When Bay Cleanup Gets Tough, Tough Lower Goals?

Cleaning up the Chesapeake Bay has been more than just a challenge. It's been darn near impossible.

Years of promises and hope that the Bay could be restored to its once stunning self have turned to months of consternation for environmentalists who have yet to see the results they're looking for.

In fact, the whole effort seemed to take a few steps back in November when new computer models showed that unless enviros could stop the Potomac River from flowing into the bay, those goals might not come to fruition, according to the Washington Post.

So when the going gets tough on the bay, the tough consider setting lower goals, or just forgetting they set goals in the first place.

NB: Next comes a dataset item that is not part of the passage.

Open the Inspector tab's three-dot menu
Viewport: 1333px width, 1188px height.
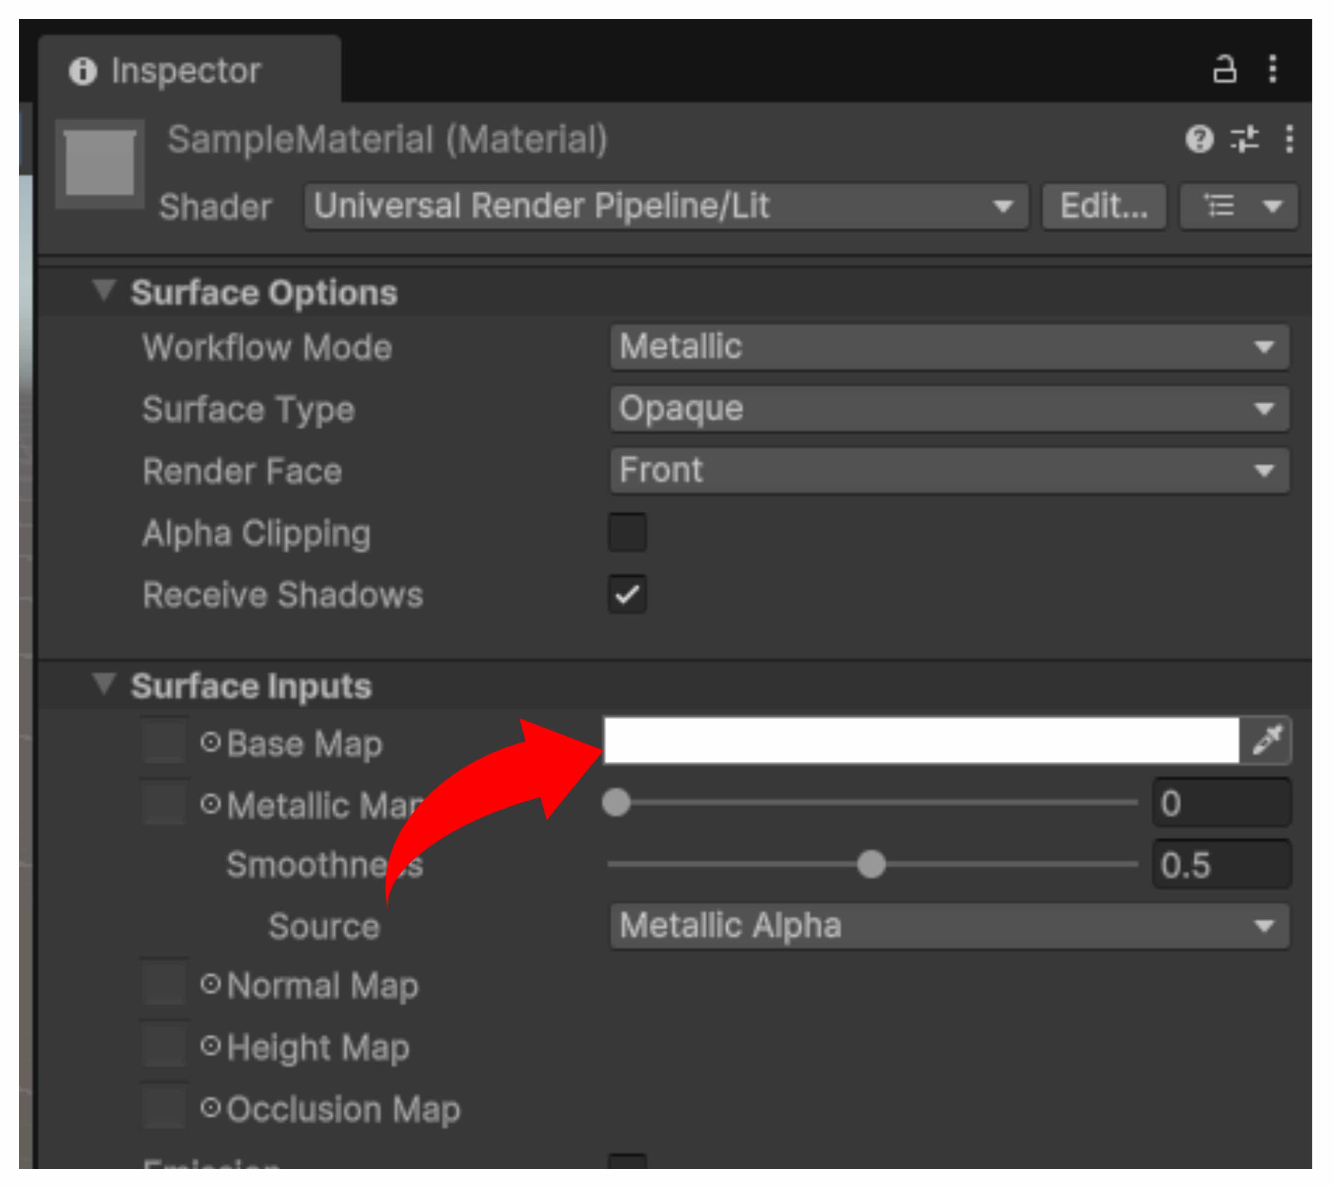pyautogui.click(x=1272, y=69)
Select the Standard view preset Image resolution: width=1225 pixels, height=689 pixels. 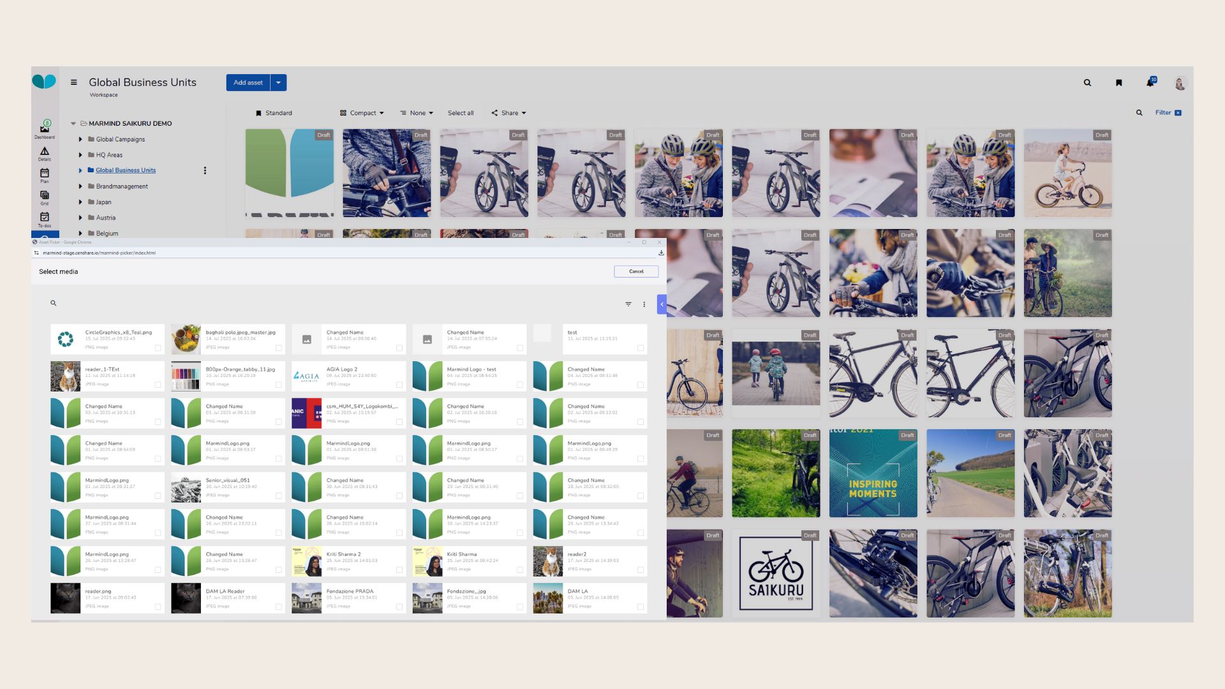pyautogui.click(x=274, y=113)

"If it's not realistic to be able to achieve the standards, then you need to do something," one environmental official told the Post.

In response, the EPA-led Chesapeake Bay Program set out to "quantify the 'do-ability' " of the bay's goals, to ask if they are "an impossible stretch or just a difficult stretch," according to memos posted on the program's Web site.

Any way you look at it, it's a stretch to think that the years of neglect the bay has received can be undone in just a few short years.

But the recent bad news shouldn't discourage enviros from reaching their goals. Just because a job is hard doesn't mean it can't be done, or that expectations should be lowered. The bay needs more help now than ever, and if they aren't going to stand up for it and fight, who will?